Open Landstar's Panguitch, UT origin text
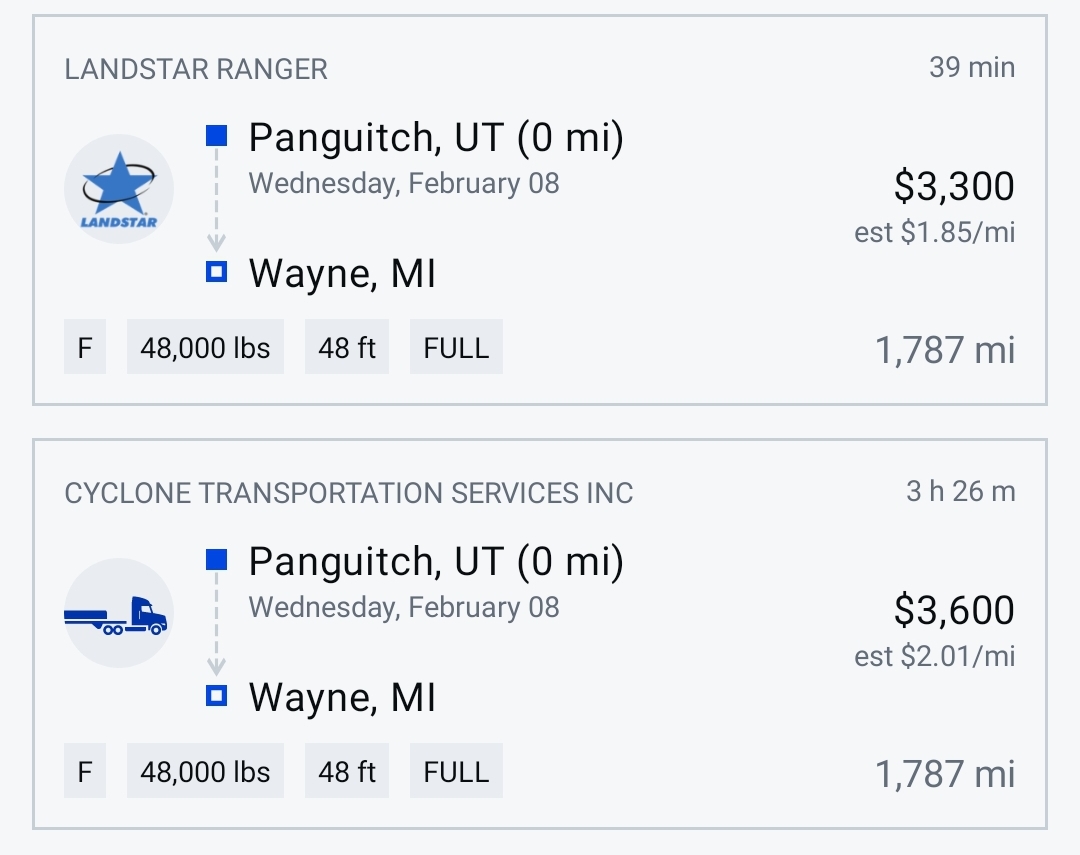click(x=436, y=137)
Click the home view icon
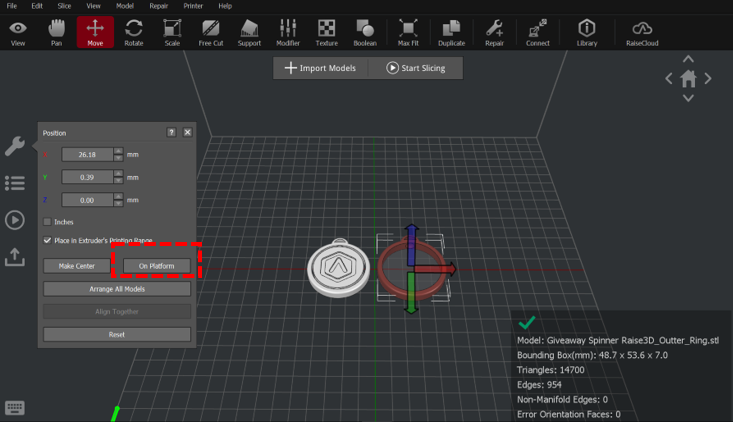Viewport: 733px width, 423px height. (x=688, y=79)
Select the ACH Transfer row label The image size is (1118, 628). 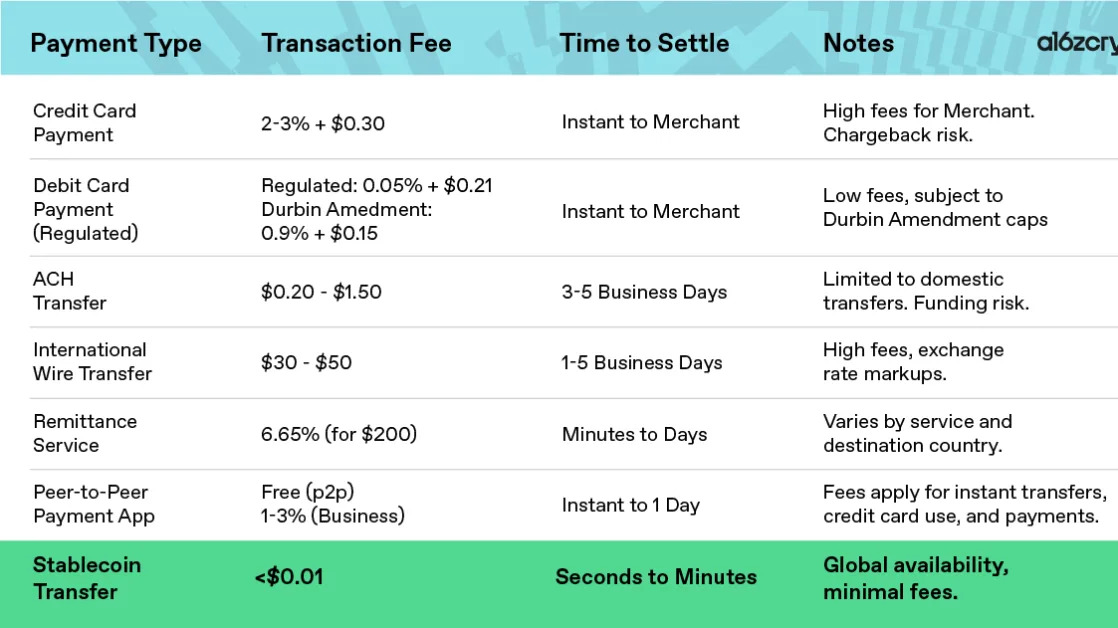69,291
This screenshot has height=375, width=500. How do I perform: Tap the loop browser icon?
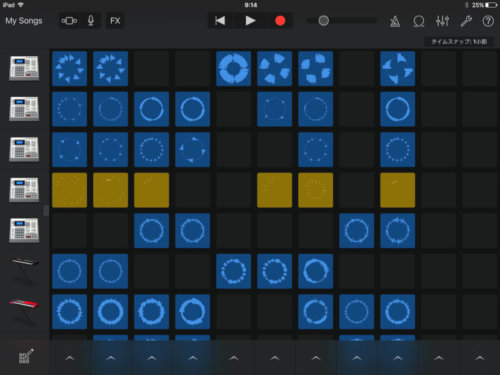419,21

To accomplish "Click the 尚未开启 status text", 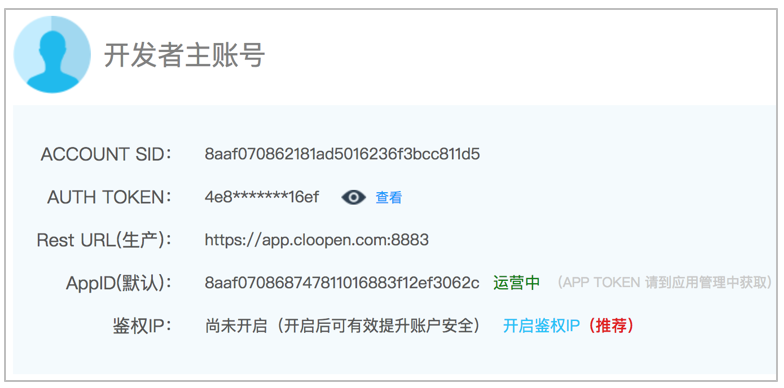I will tap(236, 326).
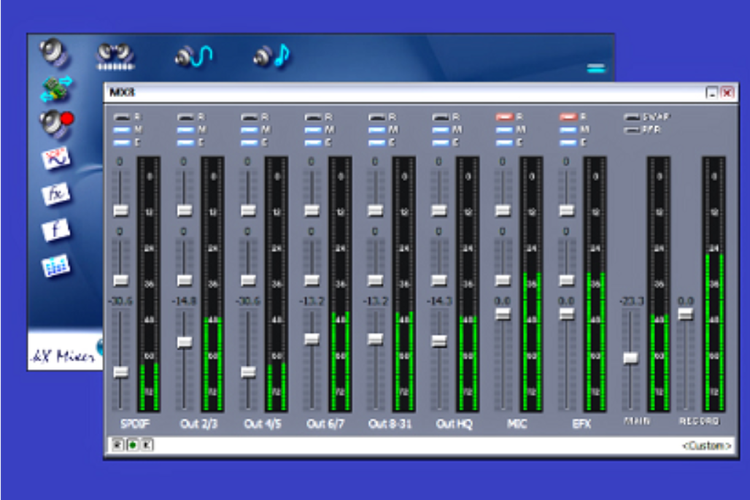
Task: Click the green dot button in bottom-left bar
Action: coord(132,444)
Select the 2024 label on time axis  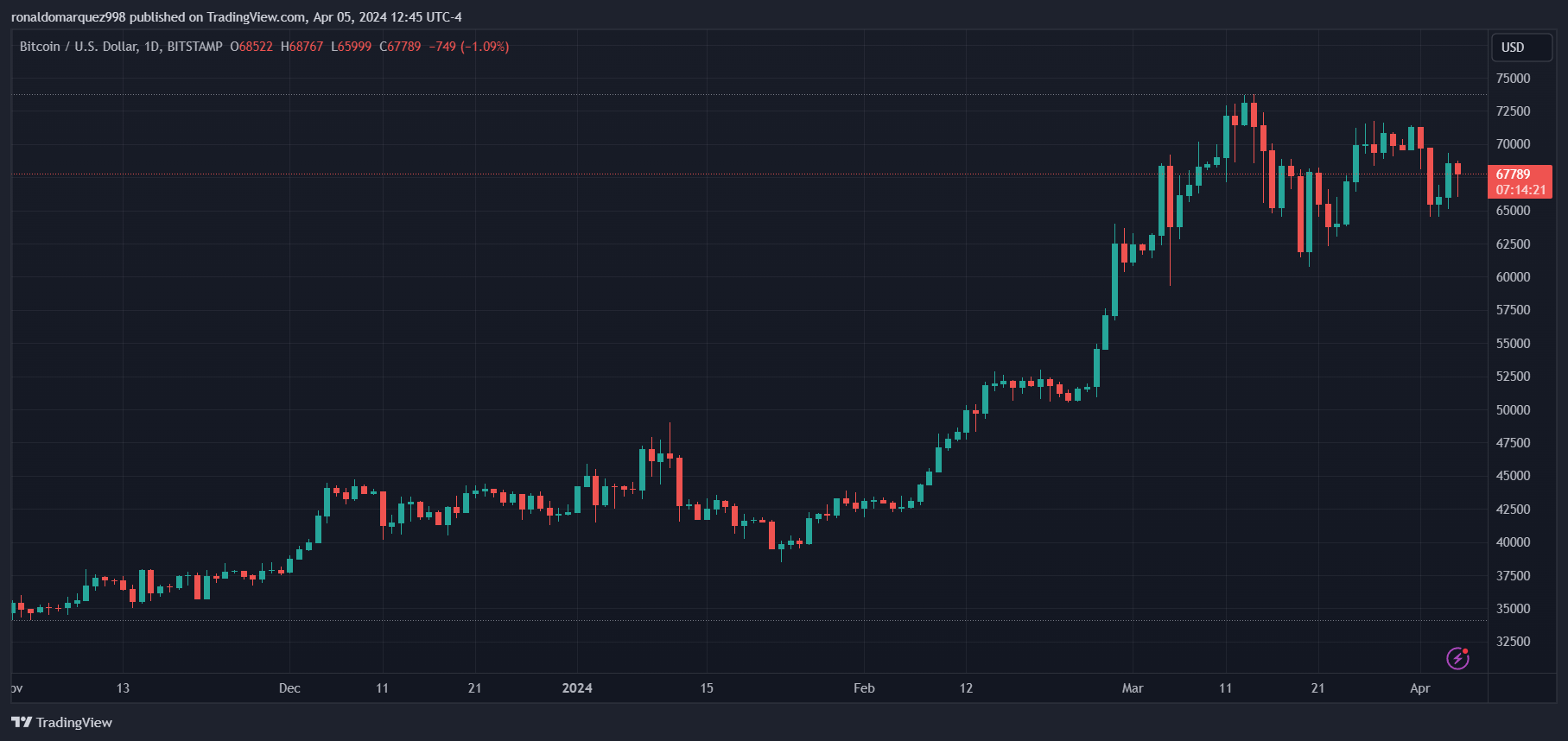(577, 688)
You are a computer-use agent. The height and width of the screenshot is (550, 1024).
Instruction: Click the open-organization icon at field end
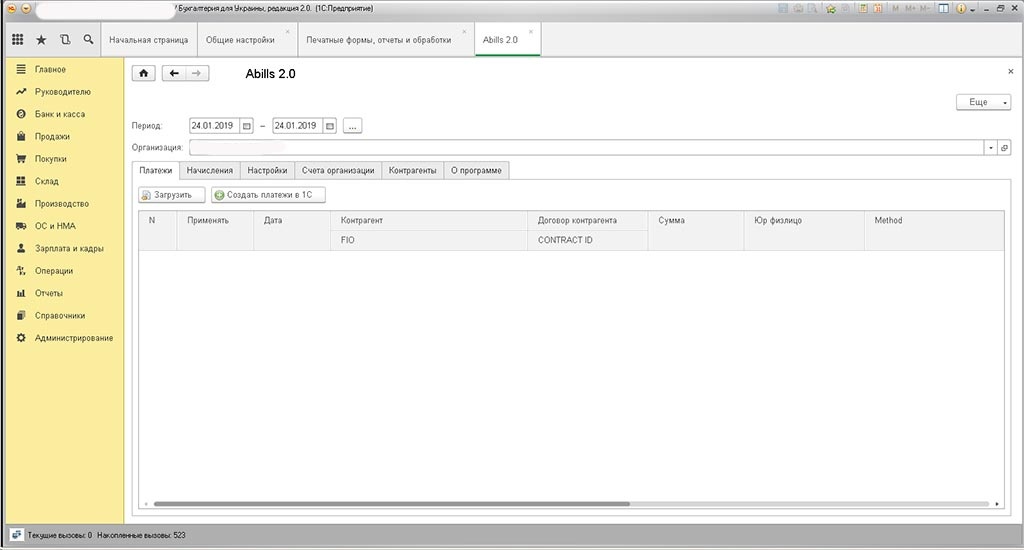click(1004, 147)
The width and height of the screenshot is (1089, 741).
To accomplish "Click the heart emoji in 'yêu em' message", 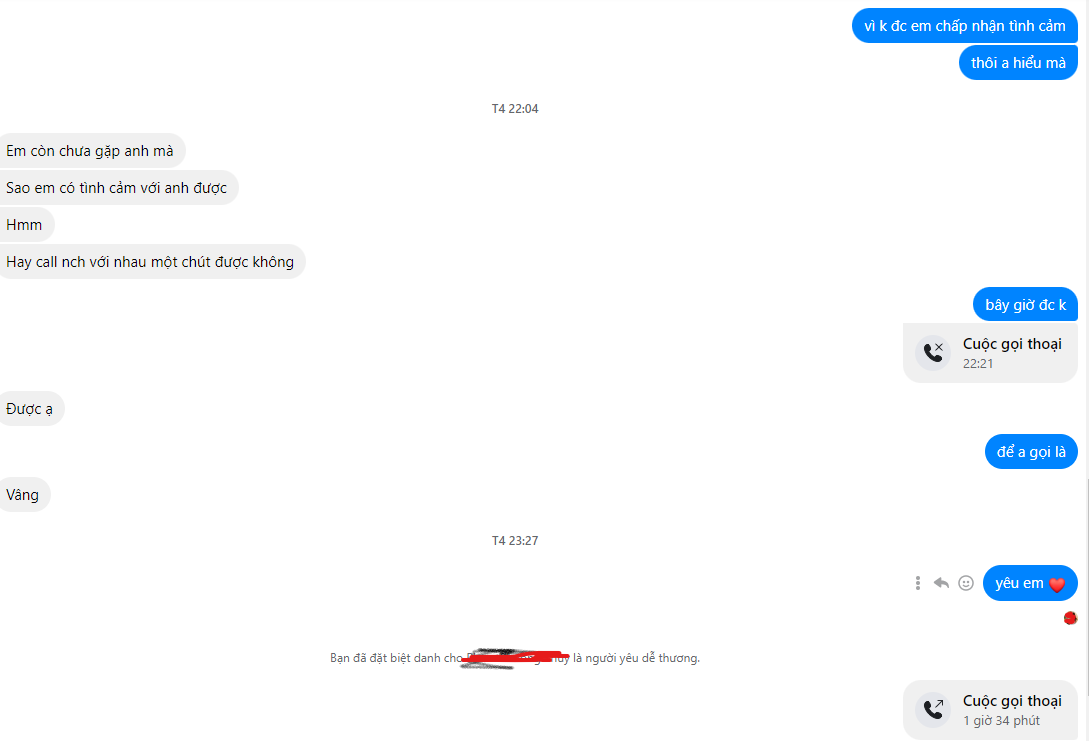I will click(1056, 585).
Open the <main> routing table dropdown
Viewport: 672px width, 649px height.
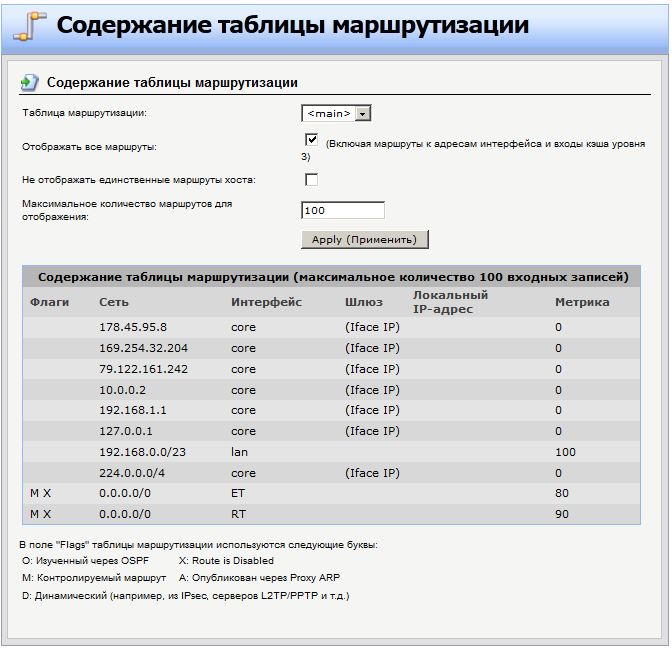337,114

> **What you should do**
The pictures stay out; repeat exactly the lines from the one with "Open the <main> routing table dropdown" to the end of the entries above, and nothing else.

> **Result for this task**
Open the <main> routing table dropdown
Viewport: 672px width, 649px height.
337,114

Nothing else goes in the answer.